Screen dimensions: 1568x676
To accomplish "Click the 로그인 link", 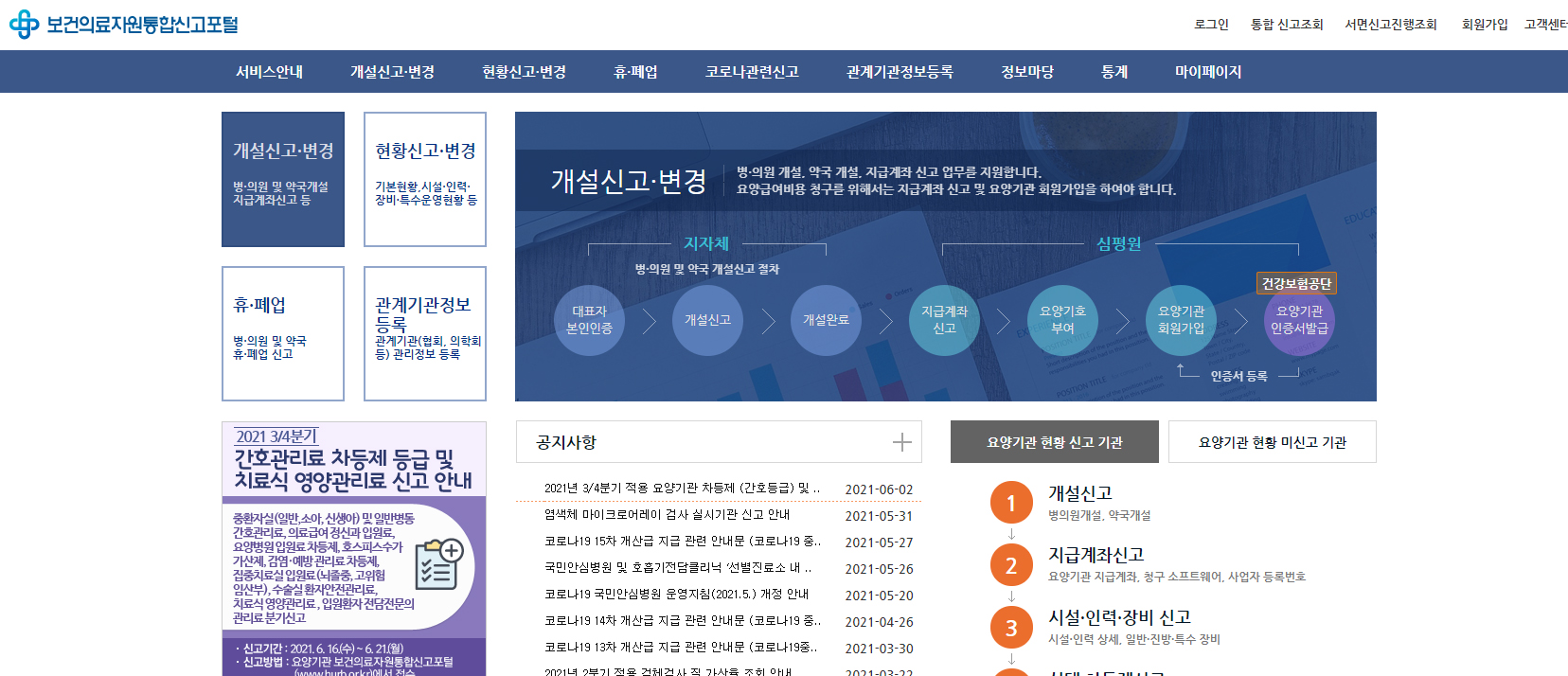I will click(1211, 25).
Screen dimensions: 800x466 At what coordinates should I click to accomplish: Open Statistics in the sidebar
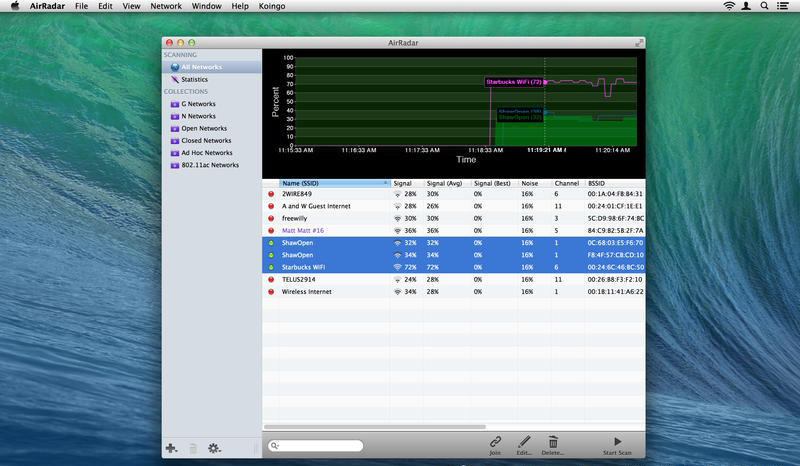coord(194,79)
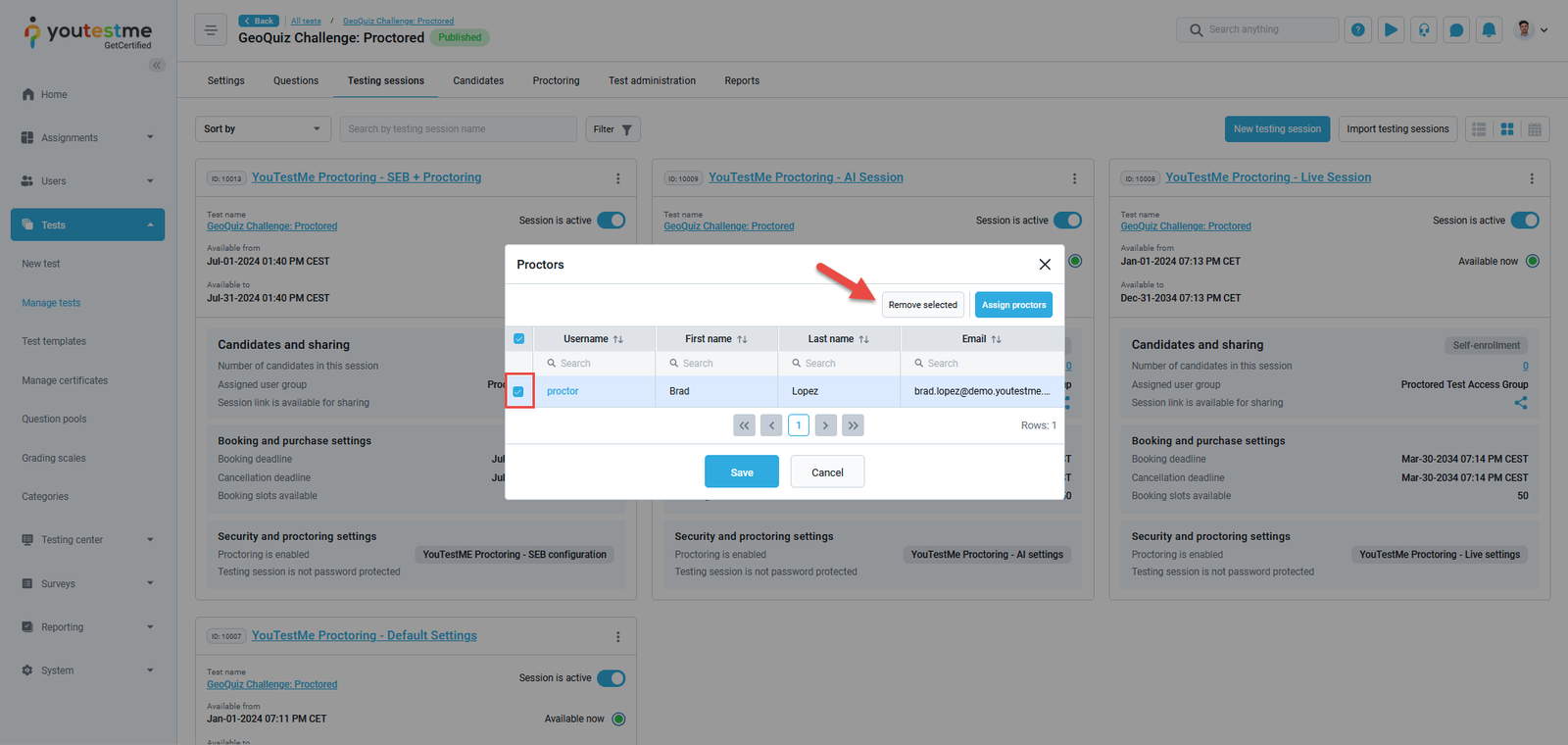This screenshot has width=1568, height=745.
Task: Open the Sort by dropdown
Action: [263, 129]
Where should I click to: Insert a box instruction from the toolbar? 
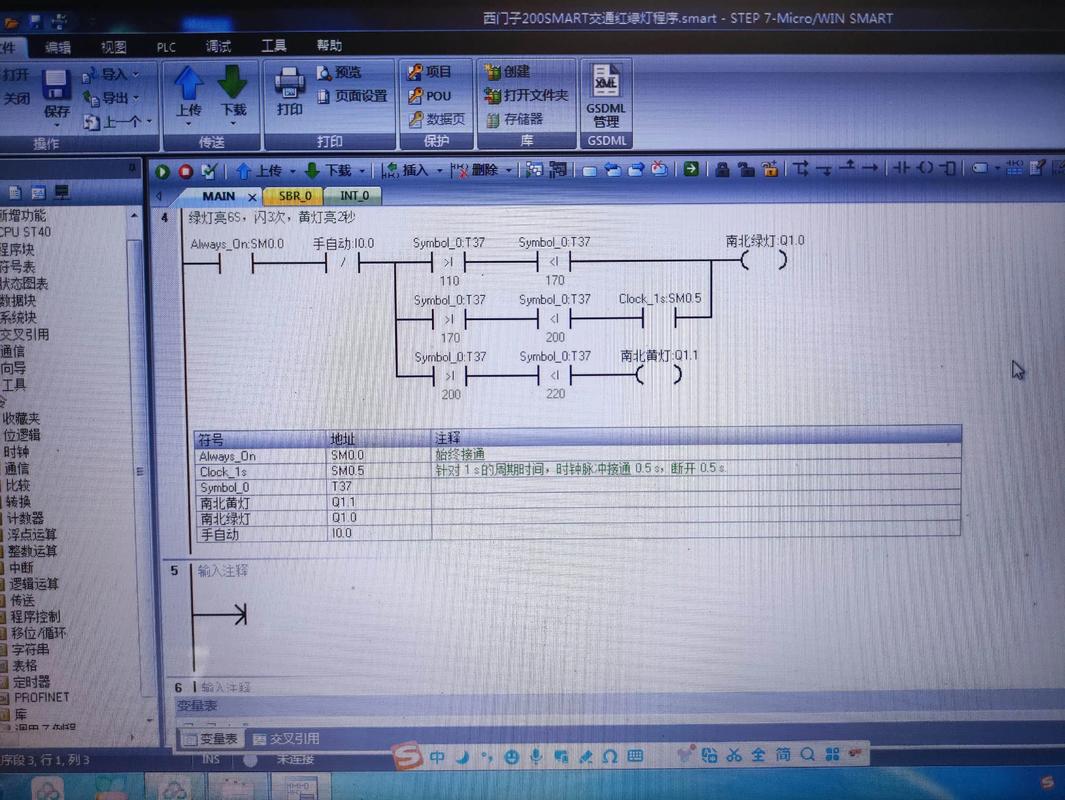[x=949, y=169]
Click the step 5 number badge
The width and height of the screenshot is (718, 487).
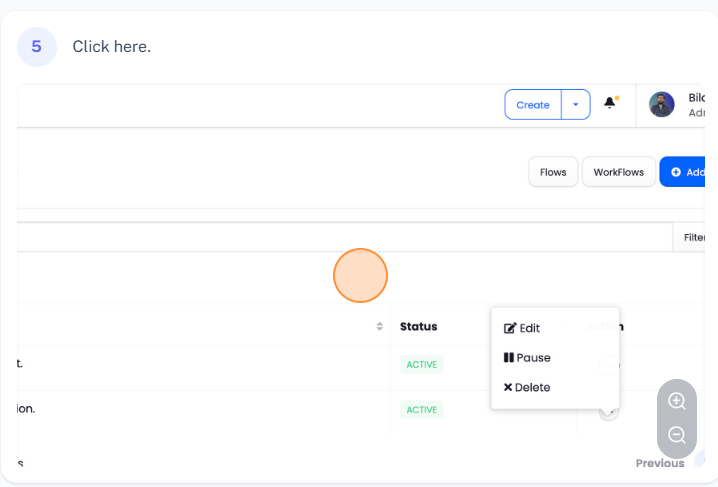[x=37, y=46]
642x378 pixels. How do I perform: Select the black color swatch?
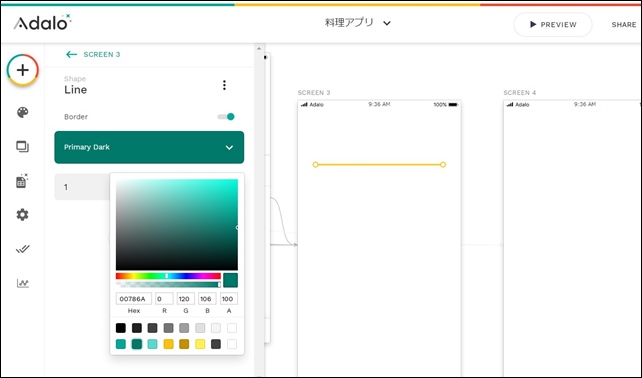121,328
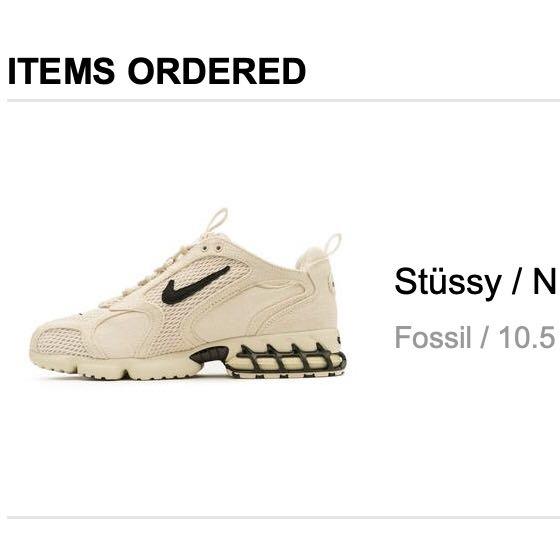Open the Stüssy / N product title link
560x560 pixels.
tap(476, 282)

------------------------------

→ Exercise description
Lay out the part of the rows that opens with the line containing "Where should I" and runs through the end of the rows as a Markdown table with the columns No. and Line, one numbered line per table row. Skip blank lines and leave the pictures out.

→ Exercise output
| No. | Line |
|---|---|
| 1 | Where should I click to: Insert a box instruction from the toolbar?  |
| 2 | [x=949, y=169] |
| 3 | Click the step 5 number badge |
| 4 | The width and height of the screenshot is (718, 487). |
| 5 | [x=37, y=46] |
| 6 | 642x378 pixels. How do I perform: Select the black color swatch? |
| 7 | 121,328 |
| 8 | Open the Stüssy / N product title link |
| 9 | 560x560 pixels. |
| 10 | tap(476, 282) |